Ville étape avant de rejoindre Durness tout au nord de l’Écosse.
Journée organisée en deux temps. Ce matin visite à pied de Glen Afric. Une plaine autour d’un loch que l’on découvre en déambulant sur les racines de pins californiens immenses. La forêt primaire écossaisse était essentiellement composée de pins californiens qui ont été disséminés au fil des siècles. Glen Afric est en quelque sorte une perle rare sauvegardée d’une Écosse ancienne aujourd’hui disparue.
L’endroit est sombre et les nuages gris mais sans pluie ajoutaient au caractère inquiétant des lieux. En poursuivant la randonnée on arrive à River Afric amas de quelques maisons un peu mieux exposées. Par endroit les eaux du lac dans lesquelles se reflètent les pins font comme une nappe de mazout. Pour venir à Glen Afric on emprunte une route étroite en cul-de-sac de 15 km. De nombreux « passing place » permettent aux voitures de se croiser ou de s’arrêter le temps d’une photo. L’excursion voiture, pic-unique et marche nous aura occupées près de 4 heures.



Fatiguée par deux heures de marche parfois en pente assez raide, il a pourtant bien fallu reprendre la voiture pour nous diriger vers Lairg. Sur la route après des kilomètres sans rien apercevoir de curieux, au détour d’une montée, soudain la vue ! Cette fois-ci c’est une avancée de la mer du nord dans les terres. Il faut déplier la carte pour m’en assurer. Le point de vue est époustouflant. Pause contemplation, j’en profite pour me donner du courage et de l’énergie pour les kilomètres restants en trempant ma tartine de pain dans une compote pomme fraise. C’est incroyable comme un réconfort aussi élémentaire peut paraître délicieux à un ventre affamé. Car mes pauses pic-nique sont parfois bien maigres. Et le pain de ce quatre heures est assez bon, pas comme celui que j’ai acheté il y a quatre jours.

Dans un magasin Coop, je fais quelques provisions de légumes, de fruits et de yaourts qui sont ici assez bons.

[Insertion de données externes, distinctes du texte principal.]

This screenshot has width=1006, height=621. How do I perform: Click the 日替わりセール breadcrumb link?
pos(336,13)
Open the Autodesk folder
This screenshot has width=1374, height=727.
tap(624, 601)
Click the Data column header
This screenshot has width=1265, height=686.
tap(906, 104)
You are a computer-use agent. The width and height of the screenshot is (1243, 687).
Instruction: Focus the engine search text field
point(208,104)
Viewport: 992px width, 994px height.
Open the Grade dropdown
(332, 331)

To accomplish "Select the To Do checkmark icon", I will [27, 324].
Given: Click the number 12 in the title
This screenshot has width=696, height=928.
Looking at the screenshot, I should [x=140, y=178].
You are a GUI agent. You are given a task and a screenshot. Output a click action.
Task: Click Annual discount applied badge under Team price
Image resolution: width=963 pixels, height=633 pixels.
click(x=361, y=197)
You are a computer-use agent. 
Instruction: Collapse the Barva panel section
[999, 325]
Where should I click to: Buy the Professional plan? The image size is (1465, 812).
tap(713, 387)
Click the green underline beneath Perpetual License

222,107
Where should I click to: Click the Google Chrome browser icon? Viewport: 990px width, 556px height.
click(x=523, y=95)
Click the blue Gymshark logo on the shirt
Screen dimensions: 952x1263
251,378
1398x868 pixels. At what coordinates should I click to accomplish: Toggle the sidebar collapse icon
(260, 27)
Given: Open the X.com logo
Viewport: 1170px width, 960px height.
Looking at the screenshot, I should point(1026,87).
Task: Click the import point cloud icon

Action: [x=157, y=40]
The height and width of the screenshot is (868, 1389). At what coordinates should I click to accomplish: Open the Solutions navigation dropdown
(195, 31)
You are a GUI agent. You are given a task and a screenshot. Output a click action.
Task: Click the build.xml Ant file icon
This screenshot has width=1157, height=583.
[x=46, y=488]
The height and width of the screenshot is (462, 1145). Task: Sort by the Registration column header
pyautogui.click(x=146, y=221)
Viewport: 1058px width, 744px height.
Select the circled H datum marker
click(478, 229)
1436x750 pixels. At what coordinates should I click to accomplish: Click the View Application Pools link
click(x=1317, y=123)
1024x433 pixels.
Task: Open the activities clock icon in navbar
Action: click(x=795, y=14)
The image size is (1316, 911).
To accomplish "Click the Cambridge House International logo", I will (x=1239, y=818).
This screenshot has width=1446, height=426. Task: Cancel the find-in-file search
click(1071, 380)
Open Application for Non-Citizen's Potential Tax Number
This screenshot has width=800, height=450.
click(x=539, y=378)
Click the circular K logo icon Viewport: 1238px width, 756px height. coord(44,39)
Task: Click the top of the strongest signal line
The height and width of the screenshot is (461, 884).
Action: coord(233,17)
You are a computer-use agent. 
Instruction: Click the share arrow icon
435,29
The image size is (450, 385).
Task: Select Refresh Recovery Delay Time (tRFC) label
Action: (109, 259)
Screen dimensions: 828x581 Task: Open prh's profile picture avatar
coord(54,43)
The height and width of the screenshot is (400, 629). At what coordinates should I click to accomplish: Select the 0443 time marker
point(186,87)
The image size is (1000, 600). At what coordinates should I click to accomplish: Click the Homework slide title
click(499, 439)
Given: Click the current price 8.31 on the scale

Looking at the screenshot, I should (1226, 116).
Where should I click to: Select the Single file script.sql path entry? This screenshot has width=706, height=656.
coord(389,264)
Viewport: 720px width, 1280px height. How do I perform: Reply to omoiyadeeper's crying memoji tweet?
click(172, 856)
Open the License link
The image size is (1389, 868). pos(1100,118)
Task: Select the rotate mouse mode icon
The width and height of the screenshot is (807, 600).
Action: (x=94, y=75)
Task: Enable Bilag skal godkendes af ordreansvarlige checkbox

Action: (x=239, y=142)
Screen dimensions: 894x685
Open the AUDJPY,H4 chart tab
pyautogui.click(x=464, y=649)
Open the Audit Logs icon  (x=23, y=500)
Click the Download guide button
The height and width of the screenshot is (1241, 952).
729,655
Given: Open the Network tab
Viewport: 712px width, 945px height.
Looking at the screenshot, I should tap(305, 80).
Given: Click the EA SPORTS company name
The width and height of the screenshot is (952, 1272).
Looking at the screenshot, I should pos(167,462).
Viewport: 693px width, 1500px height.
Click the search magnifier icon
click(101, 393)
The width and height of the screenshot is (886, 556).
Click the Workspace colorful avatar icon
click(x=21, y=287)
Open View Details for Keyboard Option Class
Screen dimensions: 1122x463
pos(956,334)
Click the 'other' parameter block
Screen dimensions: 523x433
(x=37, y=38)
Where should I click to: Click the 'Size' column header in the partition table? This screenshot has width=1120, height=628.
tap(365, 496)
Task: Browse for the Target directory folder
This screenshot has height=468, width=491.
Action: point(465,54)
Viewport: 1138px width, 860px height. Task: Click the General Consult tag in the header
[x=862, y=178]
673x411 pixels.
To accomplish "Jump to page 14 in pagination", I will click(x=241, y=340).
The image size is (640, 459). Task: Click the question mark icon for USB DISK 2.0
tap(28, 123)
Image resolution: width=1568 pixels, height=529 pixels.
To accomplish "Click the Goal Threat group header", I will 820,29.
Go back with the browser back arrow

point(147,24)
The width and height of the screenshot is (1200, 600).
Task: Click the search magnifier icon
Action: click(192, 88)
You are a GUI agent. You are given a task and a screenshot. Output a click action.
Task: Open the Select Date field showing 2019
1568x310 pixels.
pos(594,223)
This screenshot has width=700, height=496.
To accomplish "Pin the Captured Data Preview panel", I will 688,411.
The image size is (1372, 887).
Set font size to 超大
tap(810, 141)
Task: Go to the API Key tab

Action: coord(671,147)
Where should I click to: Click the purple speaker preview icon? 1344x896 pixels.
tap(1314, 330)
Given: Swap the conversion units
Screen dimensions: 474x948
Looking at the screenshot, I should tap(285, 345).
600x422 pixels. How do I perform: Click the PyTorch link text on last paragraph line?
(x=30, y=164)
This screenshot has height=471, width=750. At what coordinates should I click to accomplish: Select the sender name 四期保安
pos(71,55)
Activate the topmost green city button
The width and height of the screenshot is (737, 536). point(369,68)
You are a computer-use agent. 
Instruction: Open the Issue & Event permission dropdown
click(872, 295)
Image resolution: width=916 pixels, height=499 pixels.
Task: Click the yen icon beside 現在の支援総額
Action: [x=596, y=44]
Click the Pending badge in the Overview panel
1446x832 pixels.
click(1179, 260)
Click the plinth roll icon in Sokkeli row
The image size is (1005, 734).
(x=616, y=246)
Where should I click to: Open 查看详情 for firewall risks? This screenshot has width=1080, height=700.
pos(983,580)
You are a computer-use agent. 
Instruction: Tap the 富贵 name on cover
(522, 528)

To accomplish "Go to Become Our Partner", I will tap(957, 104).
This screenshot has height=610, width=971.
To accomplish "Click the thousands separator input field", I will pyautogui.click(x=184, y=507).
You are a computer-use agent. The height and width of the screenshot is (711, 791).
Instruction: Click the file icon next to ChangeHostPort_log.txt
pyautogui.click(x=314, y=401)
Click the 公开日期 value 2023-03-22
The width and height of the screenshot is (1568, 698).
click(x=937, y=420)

Il me faut également du pain. Je me dirige donc vers le rayon et aperçois un pain assez petit, 300 grammes peut-être, avec une belle couleur de gratin orangé sur le dessus. Je lis « sheddar », je ne lis que ça. La gourmande que je suis imagine tout de suite faire avec ce pain un bon sandwich au fromage et même des croûtons à tremper le soir dans ma soupe. Arrivée à la voiture je m’en coupe un beau morceau à déguster tout frais …. il aurait fallu saisir la moue que j’ai du faire au moment ou le morceau de ce pain délivre dans ma bouche ses saveurs. Du sheddar peut-être mais du piment et du mouton surtout, enfin un fort goût de mouton. Ça surprend ! Impossible de tartiner ma confiture de fraise ou mes compotes. J’ai quand-même réussi à tout manger, parce que, heureusement, c’était un petit pain. En Norvège le pain des commerces était assez bon, mais ici je n’en ai pas encore trouvé qui soit de bonne qualité. Et comme dans beaucoup des pays que j’ai visités, les boulangeries sont extrêmement rares.
Bref nous arrivons à Lairg sous le soleil et je me mets en quête d’un camping. Je vous laisse découvrir l’endroit. Lison s’y est sentie tout de suite comme chez elle, préférant le fauteuil et les couvertures qui prennent l’air pour profiter de plus haut du paysage. Oui, oui, le Berlingo est tout en haut au milieu de la photo. Un camping offrant un panorama idyllique. D’ailleurs cela me donne une idée d’article mais ce sera pour un autre soir. La fatigue me gagne.